Inderdaad ligt er 100 meter verderop een zwemstrand. Op een bankje zitten twee vrouwen omringt door Huskyhonden. Ook is er een man met een reusachtig buldogachtig geval. Deze laatste hond heeft onze Daisy onmiddellijk in de gaten en draaft goedmoedig op haar af. Daisy zet het weer op een gillen en gaat er vandoor. Het buldogtype gaat achter haar aan. Haar gegil gaat iedereen door merg en been. Wij wisten zelf ook nog niet dat ze zo’n lawaai kon maken. Niet lang daarna komt Daisy het veld weer oprennen met de bul achter haar aan. Ze kruipt weg achter onze benen.
Ik probeer haar gerust te stellen en aai haar, terwijl ik tegelijkertijd de bul aai, die ook bij ons staat. Daisy kalmeert wat, maar als de bul zich naar haar toe buigt, hapt en gromt ze. De dames op het bankje bemoeien zich er nu ook mee. Ook zij geven het advies zoveel mogelijk met haar onder honden te gaan, omdat dit gedrag anders alleen maar erger zal worden.



Door alle spanningen durft Daisy het water niet in. Ik stroop mijn pijpen op en ga haar voor. Ze volgt me na enige tijd.

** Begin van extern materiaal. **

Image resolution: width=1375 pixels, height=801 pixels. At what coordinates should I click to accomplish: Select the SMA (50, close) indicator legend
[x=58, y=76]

Een van de vrouwen gaat ook het water in met een van de Huskyhonden. Voorzichtig waden we met Daisy en de Husky door het water. De Husky lijkt ze iets minder eng te vinden.




Zeker drie kwartier proberen we Daisy te laten wennen aan de andere honden. Timo heeft nergens een probleem mee en stapt op iedere hond af, ook al is die nog zo groot. Daisy blijft angstig grommen en keffen als een van de andere honden te dichtbij komt.

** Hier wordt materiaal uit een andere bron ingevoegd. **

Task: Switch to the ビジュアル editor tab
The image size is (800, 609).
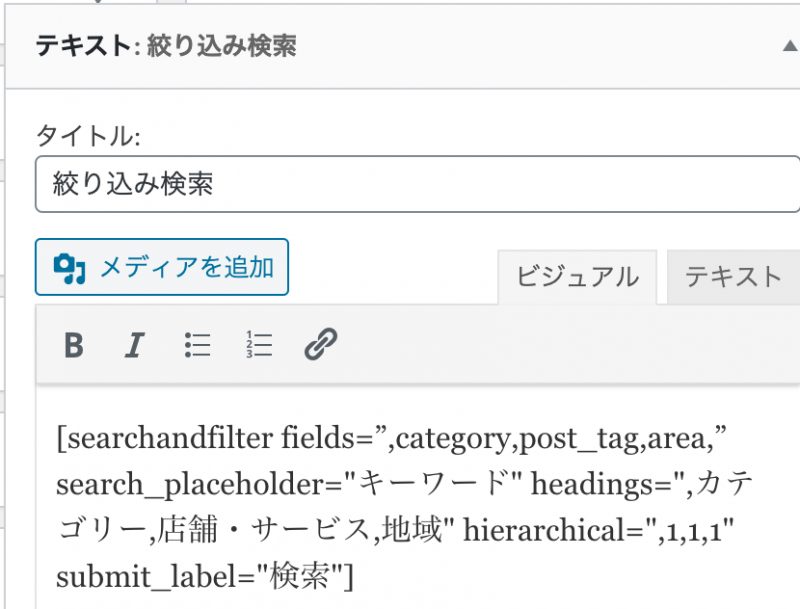Action: (577, 277)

Na een tijdje vind ik het genoeg voor een dag. We nemen afscheid van de twee dames die heel aardig waren en hun best deden Daisy te helpen.
“We zitten hier iedere zondag,”zeggen ze. “Kom nog maar eens met Daisy. Uiteindelijk zal ze er over heen komen. Ze is nog jong.”



We lopen nog een tijdje ontspannen rond. Er blijkt hier zelfs een naaktstrand te zijn. Niet dat wij daar behoefte aan hebben, maar toch goed om even te weten. Je weet maar nooit.....misschien krijgen we nog eens de geest.
We ontmoeten nog wat honden, maar Daisy blijft nu rustig. Ik denk dat het vooral heel veel tijd en liefde gaat kosten om haar over haar angsten heen te helpen, maar ons dappere hondje toont zoveel bereidheid om te leren dat het zeker goed zal komen.

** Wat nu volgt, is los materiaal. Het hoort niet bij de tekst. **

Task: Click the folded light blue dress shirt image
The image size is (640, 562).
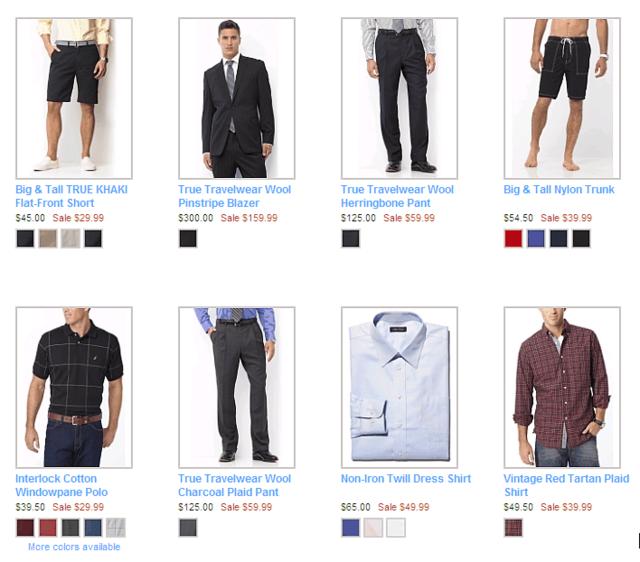Action: [399, 387]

Als we later thuiskomen en met Daisy op de bank kruipen merken we dat ze verschrikkelijk stinkt. We herinneren ons ineens dat ze op de terugweg ook nog even een sloot heeft bezocht en aan de vislucht te ruiken was die sloot niet zo fris. Ik stel voor dat ik samen met haar onder de douche ga om haar niet nog een trauma te bezorgen.
Ik trek me terug en niet lang daarna komt André me een hoopje hond brengen. Daisy laat het wassen goedmoedig toe. Ze vindt het niet heel erg naar, maar ook niet echt leuk. Als ze schoon is pakt André haar weer aan en wrijft haar droog.
Een maal weer op vrije voeten begint ze als een idioot door het huis te rennen. Wijlen onze Timmie deed precies hetzelfde nadat hij in de douche was geweest. Daisy voelt zich heerlijk na haar wasbeurt. Als ze uitgerend is ploft ze op de bank neer en valt als een blok in slaap.